Superior Court of Pennsylvania
May 24, 1990
394 Pa. Super. 261 (Pa. Super. Ct. 1990)

Summary

holding evidence that the CI purchased cocaine from defendant on two occasions shortly before defendant's arrest for a third sale of cocaine was relevant to the charge of PWID, and properly admitted under Rule 404(b)

Summary of this case from Commonwealth v. Pierce

Opinion

Submitted March 6, 1990.

Filed May 24, 1990.

Appeal from the Court of Common Pleas, Cumberland County, Criminal Division, No. 1902 Criminal 1988, Bayley, J.

Arthur T. McDermott, Carlisle, for appellant.

Syndi L. Norris, Asst. Dist.

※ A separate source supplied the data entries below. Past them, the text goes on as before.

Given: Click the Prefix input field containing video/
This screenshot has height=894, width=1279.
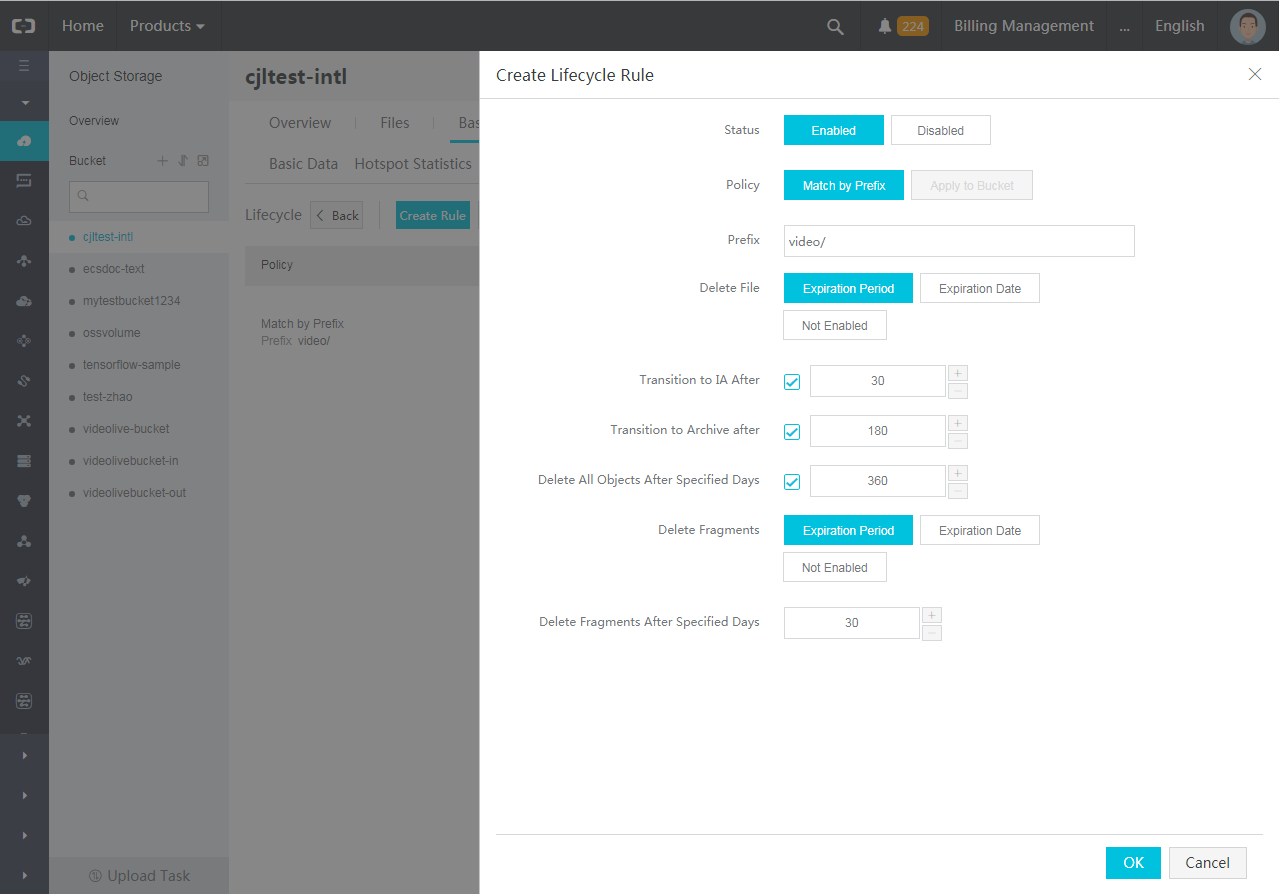Looking at the screenshot, I should 958,241.
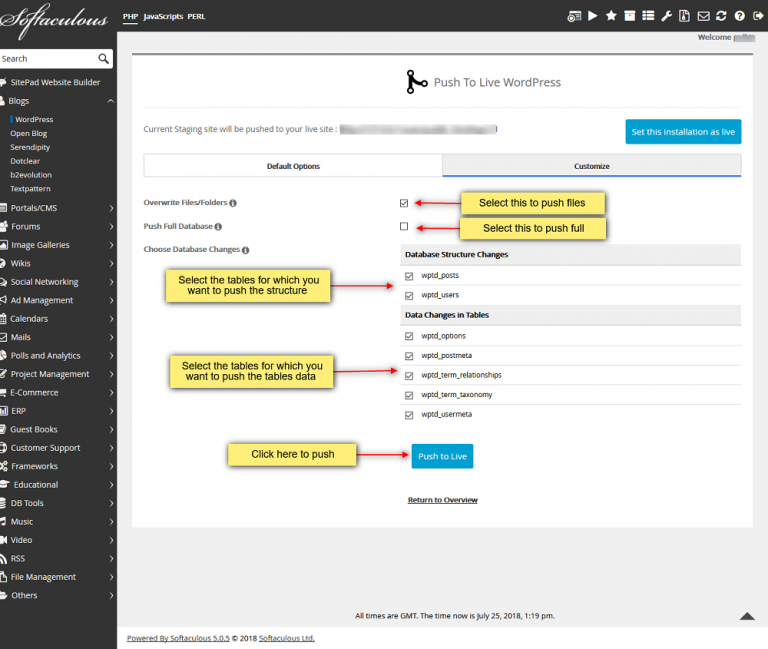Open the wrench settings icon
The height and width of the screenshot is (649, 768).
(666, 16)
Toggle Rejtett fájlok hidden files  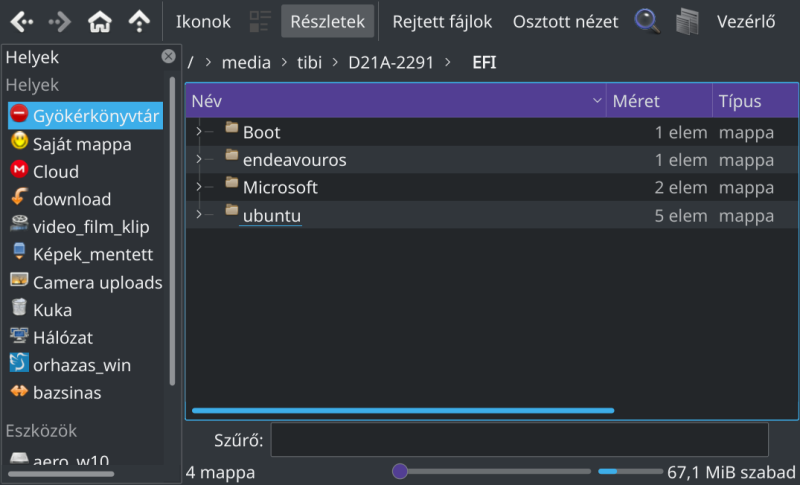442,21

Atty., Carlisle, for Com., appellee.

Before WIEAND, TAMILIA and POPOVICH, JJ.



Appellant Jorge Echevarria appeals judgment of sentence entered August 15, 1989. After a jury trial, appellant was found guilty of unlawful possession with intent to deliver a Schedule II controlled substance, cocaine, and unlawful possession of drug paraphernalia. The facts which gave rise to this case may be summarized as follows.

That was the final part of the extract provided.